The Occasional Occurence

A sorting problem

April 12, 2007 at 11:11 AM | categories: Python, General

Here's the situation.

I have a list of known field names.

specific_order = ['id', 'age', 'zzyzx', 'bar', 'spam_eggs']

That list is in the order that I want the resulting data displayed in. The dataset is a simple dictionary where the items in the specific_order list are the keys.

However, in each dataset there is the possibility that derived fields/keys will be present, like 'bar_foo' or 'id_new'.

In the final dataset, I would like the fields to be ordered first by the known field names, and then by any derived field names. So, something like:

final = ['id', 'id_new', 'age', 'zzyzx', 'bar', 'bar_foo',  'spam_eggs']

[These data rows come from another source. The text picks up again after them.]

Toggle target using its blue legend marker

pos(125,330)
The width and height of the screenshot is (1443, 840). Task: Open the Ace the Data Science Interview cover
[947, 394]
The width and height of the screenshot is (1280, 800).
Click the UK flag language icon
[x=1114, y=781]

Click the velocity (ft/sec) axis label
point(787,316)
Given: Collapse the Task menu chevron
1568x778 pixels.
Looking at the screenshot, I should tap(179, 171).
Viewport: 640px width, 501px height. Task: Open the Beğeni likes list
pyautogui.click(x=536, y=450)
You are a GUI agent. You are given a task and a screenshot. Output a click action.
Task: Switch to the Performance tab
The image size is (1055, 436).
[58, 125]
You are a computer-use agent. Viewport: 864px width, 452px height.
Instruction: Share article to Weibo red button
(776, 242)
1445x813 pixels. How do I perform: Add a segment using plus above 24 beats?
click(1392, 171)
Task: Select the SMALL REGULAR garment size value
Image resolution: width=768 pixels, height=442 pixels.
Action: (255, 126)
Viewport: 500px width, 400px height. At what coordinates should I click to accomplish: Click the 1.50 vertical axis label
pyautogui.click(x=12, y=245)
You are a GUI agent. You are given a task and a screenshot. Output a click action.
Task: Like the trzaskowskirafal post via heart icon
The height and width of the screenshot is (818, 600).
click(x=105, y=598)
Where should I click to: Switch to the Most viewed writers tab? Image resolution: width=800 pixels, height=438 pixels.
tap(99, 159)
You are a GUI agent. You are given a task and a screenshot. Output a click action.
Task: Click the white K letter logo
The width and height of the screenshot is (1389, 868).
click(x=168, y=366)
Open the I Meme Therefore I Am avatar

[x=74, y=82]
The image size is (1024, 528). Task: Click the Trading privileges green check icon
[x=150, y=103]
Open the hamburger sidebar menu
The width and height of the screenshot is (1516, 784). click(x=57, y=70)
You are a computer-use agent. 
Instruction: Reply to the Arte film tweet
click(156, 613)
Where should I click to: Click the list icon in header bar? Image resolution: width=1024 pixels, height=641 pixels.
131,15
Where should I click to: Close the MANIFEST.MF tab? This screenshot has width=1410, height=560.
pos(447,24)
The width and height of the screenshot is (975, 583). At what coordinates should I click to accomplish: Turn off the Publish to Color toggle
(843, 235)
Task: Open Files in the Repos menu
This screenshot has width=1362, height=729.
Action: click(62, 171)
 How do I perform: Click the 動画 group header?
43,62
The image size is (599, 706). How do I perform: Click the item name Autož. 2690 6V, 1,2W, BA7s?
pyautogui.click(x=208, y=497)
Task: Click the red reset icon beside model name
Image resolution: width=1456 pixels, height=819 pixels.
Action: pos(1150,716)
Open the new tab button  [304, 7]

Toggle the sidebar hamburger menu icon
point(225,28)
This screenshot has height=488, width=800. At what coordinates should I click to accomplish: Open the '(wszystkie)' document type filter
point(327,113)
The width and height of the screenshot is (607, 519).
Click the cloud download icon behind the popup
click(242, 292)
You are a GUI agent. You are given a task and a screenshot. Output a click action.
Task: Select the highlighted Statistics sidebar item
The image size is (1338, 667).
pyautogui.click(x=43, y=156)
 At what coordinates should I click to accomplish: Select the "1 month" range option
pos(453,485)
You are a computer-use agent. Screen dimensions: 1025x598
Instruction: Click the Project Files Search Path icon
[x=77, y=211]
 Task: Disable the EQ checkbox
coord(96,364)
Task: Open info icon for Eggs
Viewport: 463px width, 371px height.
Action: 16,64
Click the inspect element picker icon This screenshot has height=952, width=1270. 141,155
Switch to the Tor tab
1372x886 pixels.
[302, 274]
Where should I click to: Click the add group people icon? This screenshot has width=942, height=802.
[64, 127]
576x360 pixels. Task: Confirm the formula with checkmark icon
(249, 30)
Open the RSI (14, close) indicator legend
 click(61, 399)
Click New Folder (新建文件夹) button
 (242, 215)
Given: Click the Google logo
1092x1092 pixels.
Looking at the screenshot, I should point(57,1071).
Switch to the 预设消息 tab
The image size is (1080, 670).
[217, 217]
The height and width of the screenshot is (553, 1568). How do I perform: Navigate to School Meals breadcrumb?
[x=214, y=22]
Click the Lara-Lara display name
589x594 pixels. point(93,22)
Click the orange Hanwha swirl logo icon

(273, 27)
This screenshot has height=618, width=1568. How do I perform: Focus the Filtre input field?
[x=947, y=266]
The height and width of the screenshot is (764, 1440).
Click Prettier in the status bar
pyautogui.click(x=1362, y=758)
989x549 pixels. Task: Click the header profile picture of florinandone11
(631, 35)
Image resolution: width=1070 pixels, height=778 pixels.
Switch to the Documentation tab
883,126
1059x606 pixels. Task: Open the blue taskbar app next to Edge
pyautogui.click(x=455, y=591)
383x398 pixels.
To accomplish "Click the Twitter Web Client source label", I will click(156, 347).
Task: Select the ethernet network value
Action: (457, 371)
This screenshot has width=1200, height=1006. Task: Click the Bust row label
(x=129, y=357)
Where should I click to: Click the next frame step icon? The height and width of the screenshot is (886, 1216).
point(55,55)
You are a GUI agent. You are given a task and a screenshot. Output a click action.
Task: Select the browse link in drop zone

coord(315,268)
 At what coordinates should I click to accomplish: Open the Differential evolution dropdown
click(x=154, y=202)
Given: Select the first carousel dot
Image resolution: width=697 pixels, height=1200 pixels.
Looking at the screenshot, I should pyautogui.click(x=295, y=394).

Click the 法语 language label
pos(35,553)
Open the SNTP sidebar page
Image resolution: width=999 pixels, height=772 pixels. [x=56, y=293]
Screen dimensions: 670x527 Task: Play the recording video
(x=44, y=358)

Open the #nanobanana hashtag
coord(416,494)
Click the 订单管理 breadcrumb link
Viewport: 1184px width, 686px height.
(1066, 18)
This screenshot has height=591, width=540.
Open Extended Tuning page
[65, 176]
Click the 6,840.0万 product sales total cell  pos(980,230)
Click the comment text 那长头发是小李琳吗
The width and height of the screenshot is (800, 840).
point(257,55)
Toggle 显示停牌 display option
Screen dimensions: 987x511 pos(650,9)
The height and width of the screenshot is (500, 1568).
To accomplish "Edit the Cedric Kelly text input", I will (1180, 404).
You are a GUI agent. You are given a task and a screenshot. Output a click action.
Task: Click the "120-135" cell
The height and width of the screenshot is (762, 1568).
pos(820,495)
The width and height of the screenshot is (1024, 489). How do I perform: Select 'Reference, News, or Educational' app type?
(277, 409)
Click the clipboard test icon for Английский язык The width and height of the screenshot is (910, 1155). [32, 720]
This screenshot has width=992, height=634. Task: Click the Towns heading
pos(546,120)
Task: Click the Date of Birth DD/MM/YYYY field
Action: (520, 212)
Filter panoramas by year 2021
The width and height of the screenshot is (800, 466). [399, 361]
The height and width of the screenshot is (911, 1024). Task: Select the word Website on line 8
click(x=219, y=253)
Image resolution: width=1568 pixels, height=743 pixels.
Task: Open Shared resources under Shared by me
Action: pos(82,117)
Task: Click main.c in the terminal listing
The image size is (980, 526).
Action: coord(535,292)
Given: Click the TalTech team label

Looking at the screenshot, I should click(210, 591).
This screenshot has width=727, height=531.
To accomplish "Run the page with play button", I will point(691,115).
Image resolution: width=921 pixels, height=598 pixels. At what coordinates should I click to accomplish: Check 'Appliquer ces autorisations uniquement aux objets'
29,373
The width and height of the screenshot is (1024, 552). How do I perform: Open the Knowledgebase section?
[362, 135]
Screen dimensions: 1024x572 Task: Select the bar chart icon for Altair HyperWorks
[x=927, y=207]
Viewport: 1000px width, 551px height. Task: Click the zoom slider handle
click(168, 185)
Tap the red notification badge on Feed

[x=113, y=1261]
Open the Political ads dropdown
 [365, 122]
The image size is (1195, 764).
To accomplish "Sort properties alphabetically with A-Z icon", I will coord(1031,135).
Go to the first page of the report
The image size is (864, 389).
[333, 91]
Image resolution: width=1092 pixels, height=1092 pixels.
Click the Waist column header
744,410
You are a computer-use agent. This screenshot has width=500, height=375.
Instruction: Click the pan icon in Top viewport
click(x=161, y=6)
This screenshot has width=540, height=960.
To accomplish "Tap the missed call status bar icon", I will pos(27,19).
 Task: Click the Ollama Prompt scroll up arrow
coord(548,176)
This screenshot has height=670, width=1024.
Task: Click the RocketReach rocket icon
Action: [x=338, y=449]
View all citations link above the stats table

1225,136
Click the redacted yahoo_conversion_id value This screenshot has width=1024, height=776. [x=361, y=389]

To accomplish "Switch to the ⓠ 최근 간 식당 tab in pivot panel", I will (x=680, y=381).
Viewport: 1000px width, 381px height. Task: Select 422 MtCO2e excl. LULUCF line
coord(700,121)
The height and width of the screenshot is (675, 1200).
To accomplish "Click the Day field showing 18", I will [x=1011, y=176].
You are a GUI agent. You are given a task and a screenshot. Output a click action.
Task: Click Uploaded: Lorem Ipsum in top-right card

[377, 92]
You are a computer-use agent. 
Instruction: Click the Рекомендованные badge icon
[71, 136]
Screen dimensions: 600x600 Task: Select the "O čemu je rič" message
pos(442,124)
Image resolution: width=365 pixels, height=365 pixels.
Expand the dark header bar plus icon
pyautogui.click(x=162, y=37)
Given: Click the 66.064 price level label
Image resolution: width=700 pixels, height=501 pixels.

So, with the specific_order list and a copy of that list sorted by descending length (spo_by_length) I have created the following comparison function (to be passed to list.sort()):

def cmp_headers(a, b):
    ca, cb = None, None
    if (a not in specific_order) or (b not in specific_order):
        for candidate in spo_by_length:
            if (ca and cb):
                break
            if not ca and a.startswith(candidate):
                ca = candidate
            if not cb and b.startswith(candidate):
                cb = candidate
    a = ca or a
    b = cb or b
    if a in specific_order and b in specific_order:
        return cmp(specific_order.index(a), specific_order.index(b))
    if a in specific_order:
        return -1
    if b in specific_order:
        return 1
    return cmp(a, b)

Here is some sample sorted output:

In [2]: keys = specific_order + ['id_old', 'id_new', 'bar_foo', 'spam_eggs_ham']
In [3]: sorted(keys, cmp_headers)
Out[3]:
['id',
 'id_old',
 'id_new',
 'age',
 'zzyzx',
 'bar',
 'bar_foo',
 'spam_eggs',
 'spam_eggs_ham']

The part that concerns me in cmp_headers is the for loop. Is there any way that I can get the desired sort order without looping over the length-sorted list of fields? Is there a better sort algorithm in general for this sort of task?

cw

PS - this is somewhat academic, as this sort operation will be performed once per dataset, so not too expensive in the long run. However, I would like to know if there is a better way.